读入后分组,要快
【问题】
I am writing a script in perl. but got stuck in one part. Below is the sample of my csv files.
"MP","918120197922","20150806125001","prepaid","prepaid","3G","2G"
"GJ","919904303790","20150806125002","prepaid","prepaid","2G","3G"
"MH","919921990805","20150806125003","prepaid","prepaid","2G",
"MP","918120197922","20150806125001","prepaid","prepaid","3G","2G"
"GJ","919904303790","20150806125002","prepaid","prepaid","2G","3G"

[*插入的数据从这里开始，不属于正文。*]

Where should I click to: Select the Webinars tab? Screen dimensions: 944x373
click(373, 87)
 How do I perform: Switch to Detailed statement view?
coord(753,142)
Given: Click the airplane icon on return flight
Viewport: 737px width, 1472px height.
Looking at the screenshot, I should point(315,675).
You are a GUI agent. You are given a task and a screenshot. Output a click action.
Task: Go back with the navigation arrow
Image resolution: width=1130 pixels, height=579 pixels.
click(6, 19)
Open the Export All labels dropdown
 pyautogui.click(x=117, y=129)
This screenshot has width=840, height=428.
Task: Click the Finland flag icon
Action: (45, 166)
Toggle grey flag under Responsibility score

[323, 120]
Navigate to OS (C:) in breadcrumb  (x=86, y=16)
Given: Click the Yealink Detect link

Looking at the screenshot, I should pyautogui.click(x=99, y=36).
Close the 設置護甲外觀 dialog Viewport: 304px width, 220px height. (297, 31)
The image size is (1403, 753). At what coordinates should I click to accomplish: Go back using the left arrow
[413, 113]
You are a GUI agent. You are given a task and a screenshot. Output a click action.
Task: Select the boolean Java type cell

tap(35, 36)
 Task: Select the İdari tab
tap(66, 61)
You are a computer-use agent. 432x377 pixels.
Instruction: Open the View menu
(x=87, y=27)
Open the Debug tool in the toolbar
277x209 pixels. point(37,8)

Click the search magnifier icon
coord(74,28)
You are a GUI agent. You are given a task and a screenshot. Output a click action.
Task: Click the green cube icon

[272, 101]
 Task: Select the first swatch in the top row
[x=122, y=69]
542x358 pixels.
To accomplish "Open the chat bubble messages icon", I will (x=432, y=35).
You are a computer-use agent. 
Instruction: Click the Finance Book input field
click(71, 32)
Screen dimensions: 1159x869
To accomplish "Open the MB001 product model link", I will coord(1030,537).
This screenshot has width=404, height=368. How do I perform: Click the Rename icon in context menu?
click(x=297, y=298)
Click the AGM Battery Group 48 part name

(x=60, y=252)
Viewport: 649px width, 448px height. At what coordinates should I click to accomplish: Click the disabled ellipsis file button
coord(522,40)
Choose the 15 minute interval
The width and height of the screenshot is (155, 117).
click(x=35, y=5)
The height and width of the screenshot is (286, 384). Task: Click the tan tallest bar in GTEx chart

"MH","919921990805","20150806125003","prepaid","prepaid","2G",
"MP","918120197922","20150806125004","prepaid","prepaid","2G",
"MUM","919904303790","20150806125005","prepaid","prepaid","2G","3G"
"MUM","918652624178","20150806125005","prepaid","prepaid","2G","3G"
"MP","918120197922","20150806125005","prepaid","prepaid","2G","3G"
Now I need to take unique records on the basis of 2nd column (i.e. mobile numbers) but considering only the latest value of 3rd column (ie timestamp) eg: for mobile number "918120197922".
"MP","918120197922","20150806125001","prepaid","prepaid","3G","2G"
"MP","918120197922","20150806125004","prepaid","prepaid","2G"
"MP","918120197922","20150806125005","prepaid","prepaid","2G","3G"
it should select the 3rd record as it has the latest value of timestamp (20150806125005). Please help.
Additional Info: Sorry for inconsistency in data..I have rectified it now. Yes data is in order which means latest timestamp will appear in the latest rows. One more thing that my file has the size of more than 1 gb so is there any way to efficiently do this? Will awk work faster than perl in this case. Please help?
【回答】
算法不难,就是求各组最大值,不过文本的解析一向很慢,应当尽量用多线程,另外分组时要用hash方法,简单的遍历比较很慢。Perl写这些代码有些繁琐,建议用SPL写,脚本会简单一些:
A |
|
1 |
=file("d:\\source.csv").cursor@qmc() |
2 |
=A1.groups(#2;top(-1;#3):a) |
3 |
=A2.(a).conj() |
4 |
=file("d:\\result.csv").export@c(A3) |
A1:读取文件source.csv中的内容,剥离引号,返回成多路游标。
A2:多路游标,每路游标先按照第2列分组,再选出每组中第3列最大的值对应的记录。
A3:合并。
A4:将A3结果导入到文件result.csv。